HESI RN
HESI Maternity 55 Questions Quizlet
1. A 5-year-old child is admitted to the pediatric unit with fever and pain secondary to a sickle cell crisis. Which intervention should the nurse implement first?
- A. Obtain a culture of any sputum or wound drainage
- B. Initiate normal saline IV at 50 ml/hr
- C. Administer a loading dose of penicillin IM
- D. Administer the initial dose of folic acid PO
Correct answer: B
Rationale: In a child with a sickle cell crisis, the priority intervention is to initiate normal saline IV at 50 ml/hr to manage dehydration and help alleviate pain. This intervention helps improve hydration status and supports the circulation of sickled red blood cells, reducing the risk of vaso-occlusive episodes and associated pain. Obtaining a culture of any sputum or wound drainage (Choice A) may be necessary but is not the initial priority. Administering a loading dose of penicillin IM (Choice C) is important but not the first intervention. Administering the initial dose of folic acid PO (Choice D) is beneficial but does not address the immediate need for hydration in a sickle cell crisis.
2. The client delivered hours ago and has a boggy uterus displaced above and to the right of the umbilicus. What action should the nurse take?
- A. Inspect the perineal pad.
- B. Encourage voiding.
- C. Monitor vital signs.
- D. Notify the healthcare provider.
Correct answer: B
Rationale: A boggy uterus that is displaced above and to the right of the umbilicus may indicate a full bladder, which can impede uterine contraction and lead to hemorrhage. Encouraging the client to void helps relieve pressure on the uterus, promoting better contraction and preventing postpartum hemorrhage.
3. Upon arrival in the nursery, a newborn infant is breathing satisfactorily but appears dusky. What action should the LPN/LVN take first?
- A. Notify the healthcare provider immediately.
- B. Suction the infant's nares, then the oral cavity.
- C. Check the infant's oxygen saturation rate.
- D. Position the infant on the right side.
Correct answer: C
Rationale: The priority action in this scenario is to check the infant's oxygen saturation rate. This will provide crucial information on the infant's oxygen levels and the need for immediate oxygen therapy. Assessing oxygen saturation is essential in determining the severity of hypoxia and guiding further interventions to ensure adequate oxygenation. Option A is not the priority as immediate intervention related to oxygenation is needed before notifying the healthcare provider. Suctioning (Option B) may be necessary but should come after assessing oxygen saturation. Positioning the infant (Option D) does not address the immediate need to evaluate oxygen levels.

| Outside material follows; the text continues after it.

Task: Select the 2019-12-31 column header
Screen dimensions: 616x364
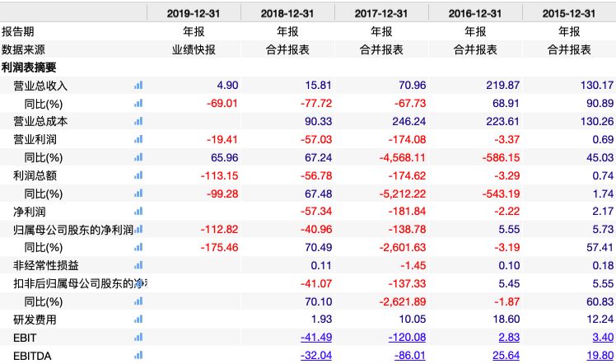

4. The client is 24 weeks gestation and reports increased thirst and urination. Which diagnostic test result should the nurse report to the healthcare provider?
- A. Hemoglobin A1C.
- B. Postprandial blood glucose test.
- C. Oral glucose tolerance test.
- D. Fasting blood glucose.
Correct answer: C
Rationale: An abnormal oral glucose tolerance test result is indicative of gestational diabetes. This test is crucial in diagnosing gestational diabetes as it evaluates how well the body processes glucose after a sugary drink. Reporting abnormal results promptly allows for timely intervention and management to ensure the well-being of both the mother and the baby. The other options are not the primary tests used to diagnose gestational diabetes. Hemoglobin A1C is not recommended for diagnosing gestational diabetes as it reflects long-term glucose control. Postprandial blood glucose and fasting blood glucose tests are not as sensitive as the oral glucose tolerance test for diagnosing gestational diabetes.
5. After administering the varicella vaccine to a 5-year-old child, which instruction should the nurse provide the child’s parent?
- A. Chewable children’s aspirin will not help prevent inflammation.
- B. Keep the child home for the next two days.
- C. Any fever should be monitored and reported if severe.
- D. Apply a cool pack to the injection site to reduce discomfort.
Correct answer: D
Rationale: After receiving the varicella vaccine, applying a cool pack to the injection site can help reduce discomfort. This intervention is a simple and effective way to manage local reactions at the site of the vaccination, providing comfort to the child and potentially reducing swelling or pain. Choices A, B, and C are incorrect because chewable children’s aspirin is not typically recommended after vaccination, keeping the child home is not necessary unless advised by a healthcare provider, and monitoring fever alone is not the primary instruction post-varicella vaccination.